Al día siguiente, viernes de nochecita, junto con Daniel, fuimos a buscarlo. Llovía escandalosamente, y el viernes con su tránsito mundialmente atestado, se hacía notar en la ciudad. Llegamos con el fardo de billetes, todos los que tenía, y los cambiamos por el escarabajo amarillo, Daniel completó los papeles, Severino me entregó la llave y se llevó el pasacasette, me dijo que me dejaba un tarrito de silicona en la guantera para sacarle brillo al tablero, nos dimos un apretón de manos y nos fuimos. A Leblon, concordamos, y tomamos por la Praia de Botafogo hasta el shopping RioSul. Y no recuerdo de quién fue la idea de tomar el atajo que cae directo en Copacabana, uno que sube la montaña y que es zona militar. El atajo, como el resto de Río, sostenía una fila infinita de autos que avanzaban muy de vez en cuando.

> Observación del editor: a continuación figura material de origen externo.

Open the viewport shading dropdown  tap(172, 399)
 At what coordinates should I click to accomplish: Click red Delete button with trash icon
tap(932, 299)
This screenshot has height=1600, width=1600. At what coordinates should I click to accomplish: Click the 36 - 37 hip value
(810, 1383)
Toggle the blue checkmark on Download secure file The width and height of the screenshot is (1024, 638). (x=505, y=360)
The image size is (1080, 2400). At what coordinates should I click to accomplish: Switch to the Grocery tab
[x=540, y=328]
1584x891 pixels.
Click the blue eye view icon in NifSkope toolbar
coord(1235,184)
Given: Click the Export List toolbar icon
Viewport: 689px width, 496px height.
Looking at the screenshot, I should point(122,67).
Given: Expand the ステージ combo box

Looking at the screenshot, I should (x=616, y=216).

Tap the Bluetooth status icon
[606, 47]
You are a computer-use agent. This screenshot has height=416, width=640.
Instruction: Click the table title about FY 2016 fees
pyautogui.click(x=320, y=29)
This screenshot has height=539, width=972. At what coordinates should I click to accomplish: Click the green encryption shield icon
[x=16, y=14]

En la cuesta las cubiertas de los autos rechinaban con cada arranque, y asumo que el fusca debía estar haciendo lo mismo, una, dos, tres veces, puse primera y adelanté unos pocos metros, hasta que el pobre cedió y no volvió a arrancar. Atrás la fila de autos no tenía fin, mi pie no conseguía mantener apretado el freno que por suerte andaba bien. Daniel tuvo que bajarse y guiarme entre los vehículos que se abrían paso para ir deshaciendo el camino, de cola y cuesta abajo. Pensamos que se había quedado sin nafta, porque la aguja del marcador llegaba casi al fondo y nos maldijimos por no haber cargado a tiempo. Entre los nervios y la tentación por lo ridículo y triste de la situación, logramos estacionar el maldito auto al lado del cordón y llamar al maldito Severino, quien por lo menos se mostró preocupado y tomó un colectivo para llegar hasta donde nos quedamos empapándonos. Abrió la puerta del motor y tocó las pocas piezas que siempre se tocan primero, los 5 cables del alternador, las únicas que siempre le vi tocar. Todos los cables en su lugar. Le transmitimos nuestra postura de que seguro el coche se había quedado sin nafta, y aceptándola a medias, se ofreció para ir a buscar. Volvió al rato con una botella, vertió el contenido en la boca de combustible y aspiró la manguera de paso de nafta para hacerla llegar. Nada, ni muestras de querer arrancar. -Debe ser la bovina, dijo. Empujaron el auto y teniéndolo en segunda logré ponerlo en marcha, una vez los tres arriba seguimos viaje hasta la estación de servicio para cargar más. Pero aunque el tanque tuviera 20 reales encima, hubo que volver a empujar. Severino, desconcertado, propuso llevarse el auto para que lo vea su mecánico, allá donde él vive, en un morro a 50 kilómetros de la ciudad. Accedí obviamente y le pedí la devolución del dinero. Y una vez que estuvo todo como al comienzo de la transacción, nos subimos a la camioneta de Daniel y nos fuimos mojados hasta la médula a Leblon, a comer una casquinha de gallina al BB Lanches.